Santos, que cumpria pena de sete anos por admitir fraudes relacionadas à sua campanha eleitoral, estava detido desde julho deste ano em uma penitenciária federal em Nova Jersey. De origem brasileira, o ex-parlamentar foi expulso da Câmara dos Representantes em 2023 após o escândalo.
Trump justificou a decisão alegando que o ex-parlamentar foi tratado de forma desproporcional.
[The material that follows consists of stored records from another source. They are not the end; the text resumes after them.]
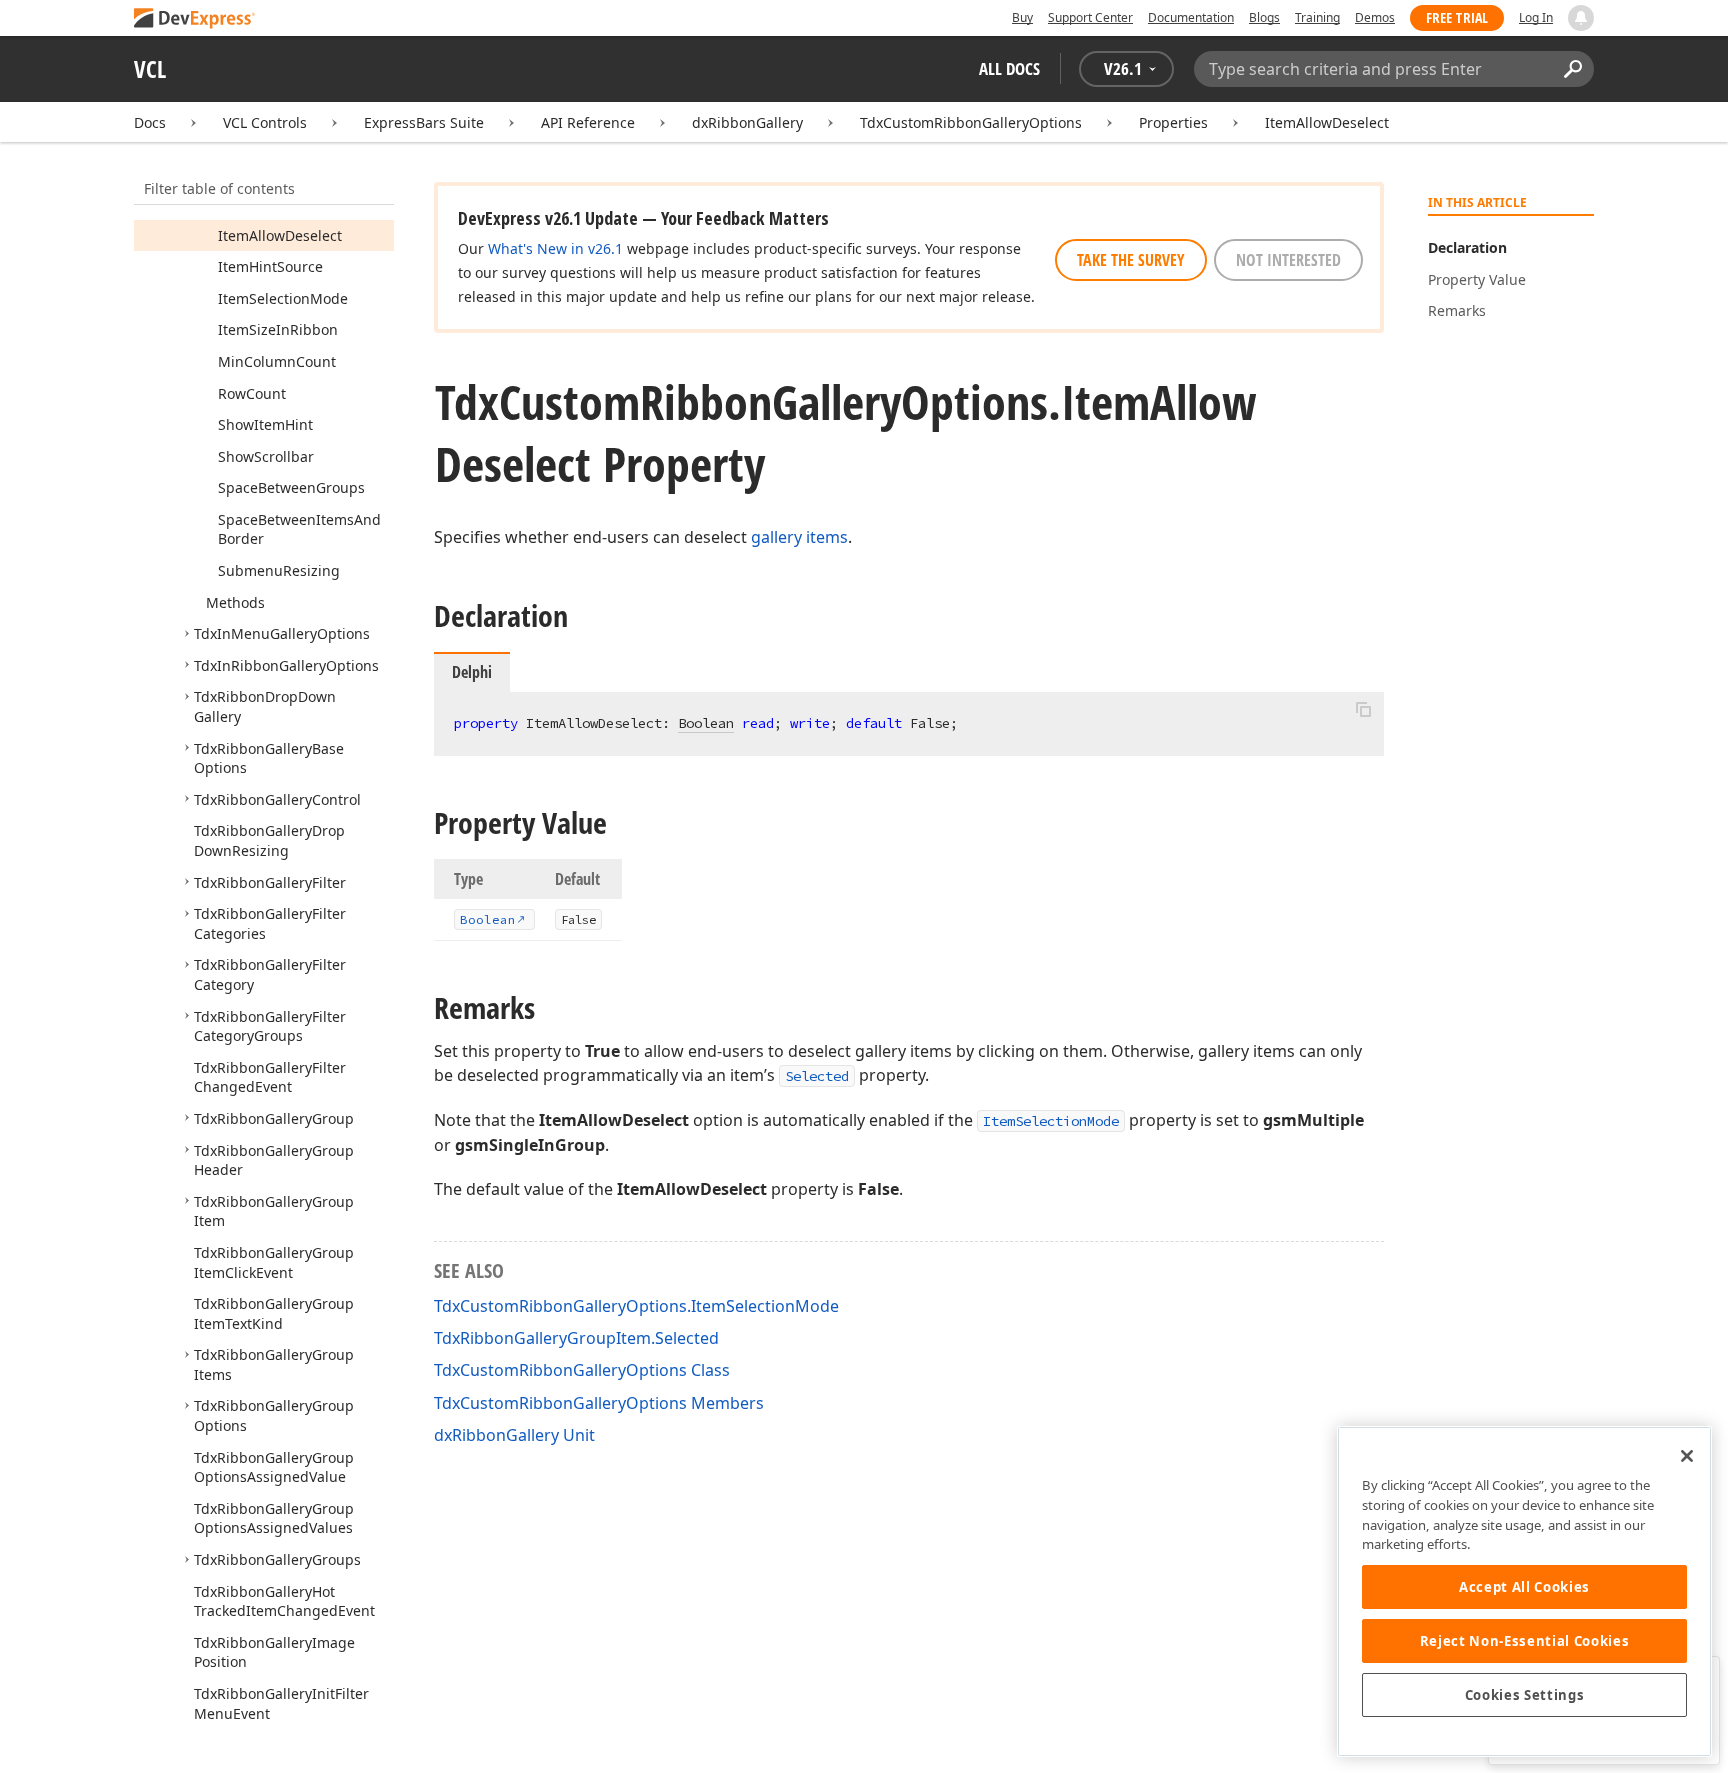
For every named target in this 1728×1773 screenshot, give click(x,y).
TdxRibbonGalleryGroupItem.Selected (576, 1338)
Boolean (706, 723)
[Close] (1687, 1456)
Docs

“George Santos era um tanto ‘bandido’, mas há muitos bandidos em todo o país que não são obrigados a cumprir sete anos de prisão”, afirmou em sua rede social, Truth Social.
Segundo o líder da Casa Branca, Santos está em um “confinamento solitário há longos períodos e, segundo todos os relatos, tem sido terrivelmente maltratado”.
Ele também comparou o caso ao do senador democrata Richard Blumenthal, a quem acusou de forjar seu passado militar.
“Isso é muito pior do que o que George Santos fez, e pelo menos Santos teve a coragem, a convicção e a inteligência para SEMPRE VOTAR REPUBLICANO!”, declarou.
Com a comutação — decisão que substitui a pena por uma mais branda, realizada por meio de decreto presidencial — ele deixa a prisão, mas continua inelegível e ainda deve mais de US$ 500 mil em multas.